Every Sunday I go to church. I have a fellow pick me up—somebody in my church bring me back home. The colored people they have been good to me, too. On Mother’s Day at church they said I had no children or nothin and they gave me different things and I didn’t know nothin about it. I was just sittin there with my mouth open. The Lord is takin care of me.
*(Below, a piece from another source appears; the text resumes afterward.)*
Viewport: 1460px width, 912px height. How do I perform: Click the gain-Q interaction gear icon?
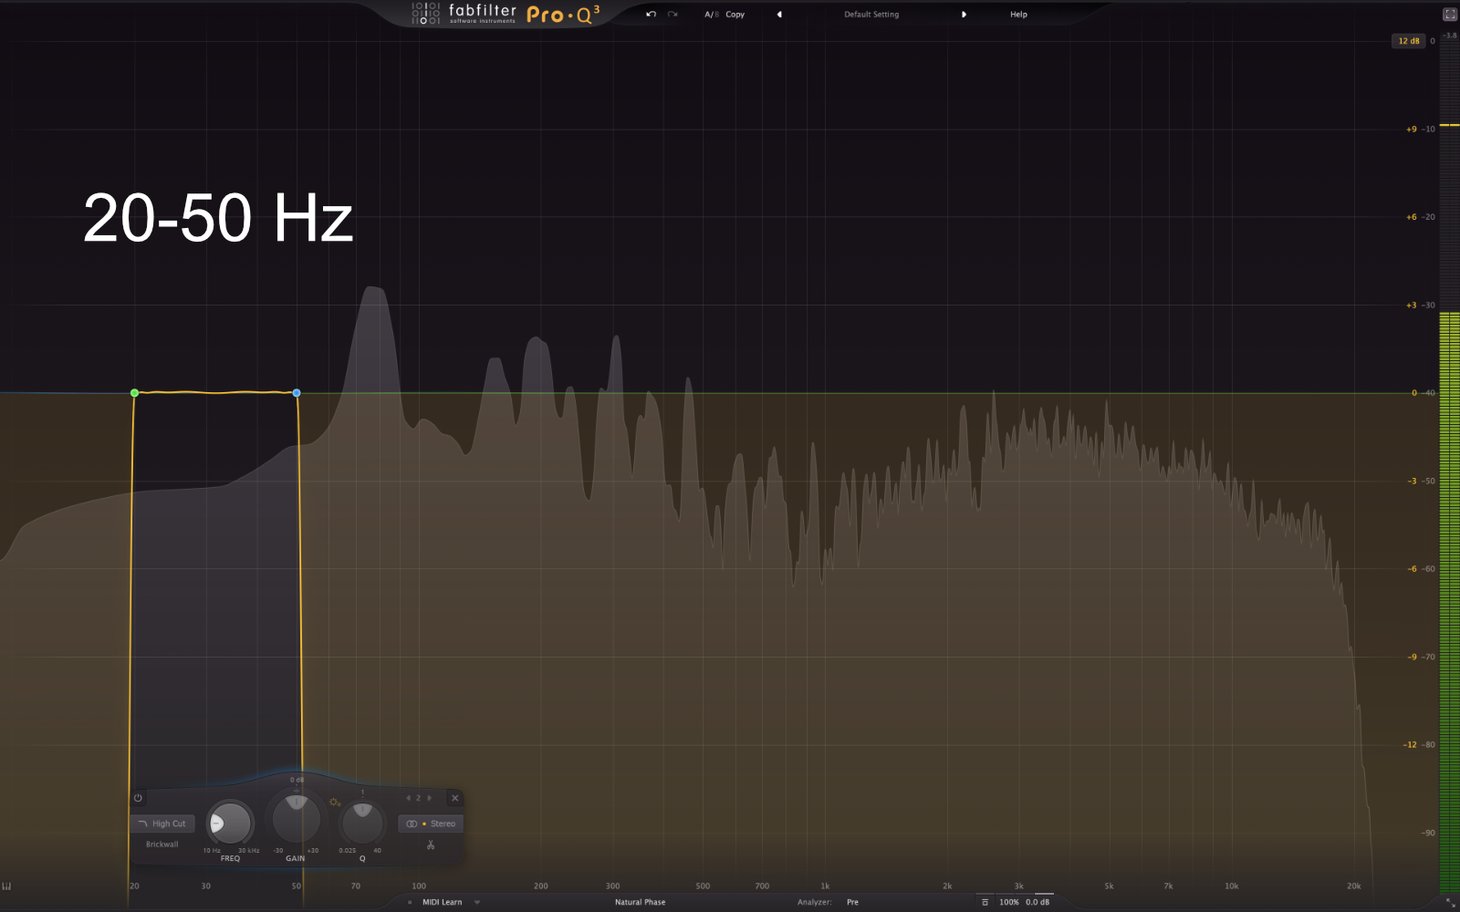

How did you meet you husband? I met him when I come here to Plaquemine. My daddy was livin here and my sister and two other brothers and I came here to stay a little while and my daddy said stay here cuz he was still able to work and take care of all of us together. My grandmother used to take care of me but he said stay here and I stayed here and that’s where I found the man I married. I just met him. I talked to him a couple of times and then we got married and the people saw us goin and they knew we was goin get married. I just walked on to the preacher house and got married. Just the two of you? No, we had our witness. After he died I ain’t seen nobody else and I just continued workin. We lived in this house six years before he died. We had to buy a house to move. He workin at the sawmill then but houses weren’t high like they is now. They was cheap at that time.
Julie Whitlow,1999
You’ve lived here fifty years? It’s a beautiful house.Who helps you fix it up? Well I tell you, the govment fix it up. I always was humble I know that. Theys goin around fixin houses. I knew I was gonna get old some day and I ain’t gonna be able to paint. Now I can’t paint, I can’t climb no more.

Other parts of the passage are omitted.